The Legislature is already expected to debate legislation this session to restrict public access to license plate tracking data, which is largely derived from cameras mounted on local police squad cars across the state. But after complying with a request for Minneapolis' entire public database -- featuring dates, times and locations of all plates scanned in a 90-day period -- Rybak asked the state for a temporary reclassification that would immediately make it nonpublic.
License plate readers are commonly used by law enforcement agencies to spot wanted vehicles in real time. But the cameras also store the location of each plate, without names or other identifiable information, creating databases that are currently public under state law.
He said the reclassification request was "already in the works" before Tuesday's data release, but "it does concern me." His request will make the data nonpublic as soon as it is received by the Commissioner of Administration. That office had not received it as of Thursday afternoon.

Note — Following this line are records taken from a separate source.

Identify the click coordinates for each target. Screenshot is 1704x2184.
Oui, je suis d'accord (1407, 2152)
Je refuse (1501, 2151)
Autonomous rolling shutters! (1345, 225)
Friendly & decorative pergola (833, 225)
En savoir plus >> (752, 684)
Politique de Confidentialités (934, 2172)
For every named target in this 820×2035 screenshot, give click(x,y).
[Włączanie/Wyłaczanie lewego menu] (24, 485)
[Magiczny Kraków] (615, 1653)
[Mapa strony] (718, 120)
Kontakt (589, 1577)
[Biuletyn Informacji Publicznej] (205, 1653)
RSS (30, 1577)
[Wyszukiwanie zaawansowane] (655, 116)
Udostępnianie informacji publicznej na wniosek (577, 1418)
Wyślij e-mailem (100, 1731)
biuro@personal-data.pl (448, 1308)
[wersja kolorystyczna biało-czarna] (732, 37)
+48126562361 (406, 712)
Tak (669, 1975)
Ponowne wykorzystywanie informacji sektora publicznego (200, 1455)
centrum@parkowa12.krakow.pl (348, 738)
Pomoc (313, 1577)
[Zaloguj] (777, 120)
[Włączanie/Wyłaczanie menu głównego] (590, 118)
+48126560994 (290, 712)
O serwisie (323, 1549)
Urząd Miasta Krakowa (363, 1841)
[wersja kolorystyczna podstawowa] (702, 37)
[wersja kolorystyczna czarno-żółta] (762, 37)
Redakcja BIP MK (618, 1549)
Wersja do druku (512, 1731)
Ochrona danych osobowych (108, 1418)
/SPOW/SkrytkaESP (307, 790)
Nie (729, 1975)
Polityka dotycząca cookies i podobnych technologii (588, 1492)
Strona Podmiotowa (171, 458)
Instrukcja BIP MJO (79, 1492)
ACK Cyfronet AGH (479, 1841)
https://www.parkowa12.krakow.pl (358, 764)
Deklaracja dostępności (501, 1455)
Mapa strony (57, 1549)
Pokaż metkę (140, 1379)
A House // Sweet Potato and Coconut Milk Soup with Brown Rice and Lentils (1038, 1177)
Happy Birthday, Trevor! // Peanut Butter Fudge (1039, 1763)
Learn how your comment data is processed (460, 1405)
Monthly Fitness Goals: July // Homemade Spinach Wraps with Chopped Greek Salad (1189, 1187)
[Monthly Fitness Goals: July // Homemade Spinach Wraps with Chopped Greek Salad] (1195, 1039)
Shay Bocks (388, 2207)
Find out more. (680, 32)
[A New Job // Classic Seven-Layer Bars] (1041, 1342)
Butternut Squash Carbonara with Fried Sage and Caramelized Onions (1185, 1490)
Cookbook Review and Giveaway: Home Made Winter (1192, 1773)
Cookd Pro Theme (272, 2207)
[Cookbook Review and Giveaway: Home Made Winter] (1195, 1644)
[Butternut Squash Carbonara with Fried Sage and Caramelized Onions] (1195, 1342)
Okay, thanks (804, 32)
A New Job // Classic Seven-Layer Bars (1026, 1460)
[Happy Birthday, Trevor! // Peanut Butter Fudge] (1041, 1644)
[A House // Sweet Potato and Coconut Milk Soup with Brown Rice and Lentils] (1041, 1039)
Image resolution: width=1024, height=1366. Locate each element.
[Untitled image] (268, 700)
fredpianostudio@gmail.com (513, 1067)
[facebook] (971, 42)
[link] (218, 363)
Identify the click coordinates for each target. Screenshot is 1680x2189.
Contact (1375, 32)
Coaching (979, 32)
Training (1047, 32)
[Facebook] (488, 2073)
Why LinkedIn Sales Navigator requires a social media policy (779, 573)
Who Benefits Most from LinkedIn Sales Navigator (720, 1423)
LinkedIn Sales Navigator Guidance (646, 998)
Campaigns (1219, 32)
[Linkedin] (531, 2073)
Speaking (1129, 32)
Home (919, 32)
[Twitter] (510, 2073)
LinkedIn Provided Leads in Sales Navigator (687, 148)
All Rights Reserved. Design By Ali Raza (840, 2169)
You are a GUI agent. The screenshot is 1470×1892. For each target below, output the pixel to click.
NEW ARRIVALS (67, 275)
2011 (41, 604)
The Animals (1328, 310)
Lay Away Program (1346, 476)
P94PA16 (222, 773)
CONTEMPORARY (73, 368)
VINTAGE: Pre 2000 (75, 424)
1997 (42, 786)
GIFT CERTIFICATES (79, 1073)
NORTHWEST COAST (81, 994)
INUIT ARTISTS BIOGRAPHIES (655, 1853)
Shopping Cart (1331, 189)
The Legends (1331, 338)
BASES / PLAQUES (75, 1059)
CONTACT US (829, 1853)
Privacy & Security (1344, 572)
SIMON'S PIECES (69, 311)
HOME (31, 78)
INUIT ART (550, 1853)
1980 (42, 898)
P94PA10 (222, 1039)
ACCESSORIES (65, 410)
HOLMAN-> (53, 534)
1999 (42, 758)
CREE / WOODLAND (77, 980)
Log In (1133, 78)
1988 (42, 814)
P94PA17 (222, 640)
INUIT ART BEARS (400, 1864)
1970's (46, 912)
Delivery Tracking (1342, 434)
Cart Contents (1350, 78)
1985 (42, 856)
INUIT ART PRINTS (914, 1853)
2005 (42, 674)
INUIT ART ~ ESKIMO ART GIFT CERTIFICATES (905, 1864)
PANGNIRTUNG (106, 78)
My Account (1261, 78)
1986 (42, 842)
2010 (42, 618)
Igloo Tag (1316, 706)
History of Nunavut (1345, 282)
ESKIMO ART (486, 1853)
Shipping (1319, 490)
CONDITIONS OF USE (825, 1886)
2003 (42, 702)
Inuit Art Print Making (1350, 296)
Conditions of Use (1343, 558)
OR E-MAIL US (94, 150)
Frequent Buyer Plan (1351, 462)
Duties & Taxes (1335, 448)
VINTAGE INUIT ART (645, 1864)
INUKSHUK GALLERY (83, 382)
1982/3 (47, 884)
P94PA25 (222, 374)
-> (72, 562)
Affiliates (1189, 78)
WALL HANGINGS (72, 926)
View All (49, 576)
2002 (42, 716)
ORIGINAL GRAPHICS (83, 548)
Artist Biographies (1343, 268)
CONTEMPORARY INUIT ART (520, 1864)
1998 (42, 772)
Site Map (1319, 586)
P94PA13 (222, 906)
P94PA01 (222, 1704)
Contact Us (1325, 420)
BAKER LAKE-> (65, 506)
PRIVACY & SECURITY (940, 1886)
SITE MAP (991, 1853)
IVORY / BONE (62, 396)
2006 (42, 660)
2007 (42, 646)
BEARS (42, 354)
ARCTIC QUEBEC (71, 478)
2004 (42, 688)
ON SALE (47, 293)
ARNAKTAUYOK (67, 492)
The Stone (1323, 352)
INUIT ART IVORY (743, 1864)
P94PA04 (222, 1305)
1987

If the commissioner approves, it would prevent the city from releasing the tracking data to members of the public. If the request is denied, the data becomes public again.
More than 80 requests have poured into the city since the Star Tribune first reported on the topic in August.
The mayor asked the city attorney to start working on the reclassification request Tuesday. Once it is sent, the commissioner has 45 days to make a decision and may decide it also applies to other government entities.
Rybak said the issue became clear to him after reading Star Tribune stories, one of which documented his own vehicle's locations throughout the city.
"One of the unintended consequences of adding these cameras was we were collecting data that -- through the way information becomes public in this state -- was making it possible for personal information to get out there," Rybak said.
The city has since reduced the length of time it keeps license plate tracking data from one year to 90 days. Rybak still expects the Legislature to act on the issue next session, making the data private.
"We're trying to step in and do something short-term," Rybak said. "But the real fix is at the Legislature."
The database that was released this week contains about 2.1 million reads on about 621,000 unique plates, according to Arthur D'Antonio III, who works in Web startups in California and was one of the people who requested the database. Many of the locations were redacted because they would reveal the locations of the city's stationary cameras. D'Antonio said he would like to somehow create value from the data set, but doesn't know how to do that yet.
Seven people altogether requested and received it, including a Star Tribune reporter, a web developer and a researcher at the University of Minnesota.
Rybak's move came the same day that a panel of state commissioners, judges and other legal officials endorsed a plan for the Legislature to reclassify the data as private. They voted against a task force recommendation that agencies must purge the data after 180 days, however.
Privacy advocate Rich Neumeister, who sits on that task force, questions why police retain any data that is not a "hit." Privatizing it only eliminates a layer of scrutiny over the technology, he says.
"With it being private, there's no accountability and transparency of how law enforcement will use this kind of data," Neumeister said.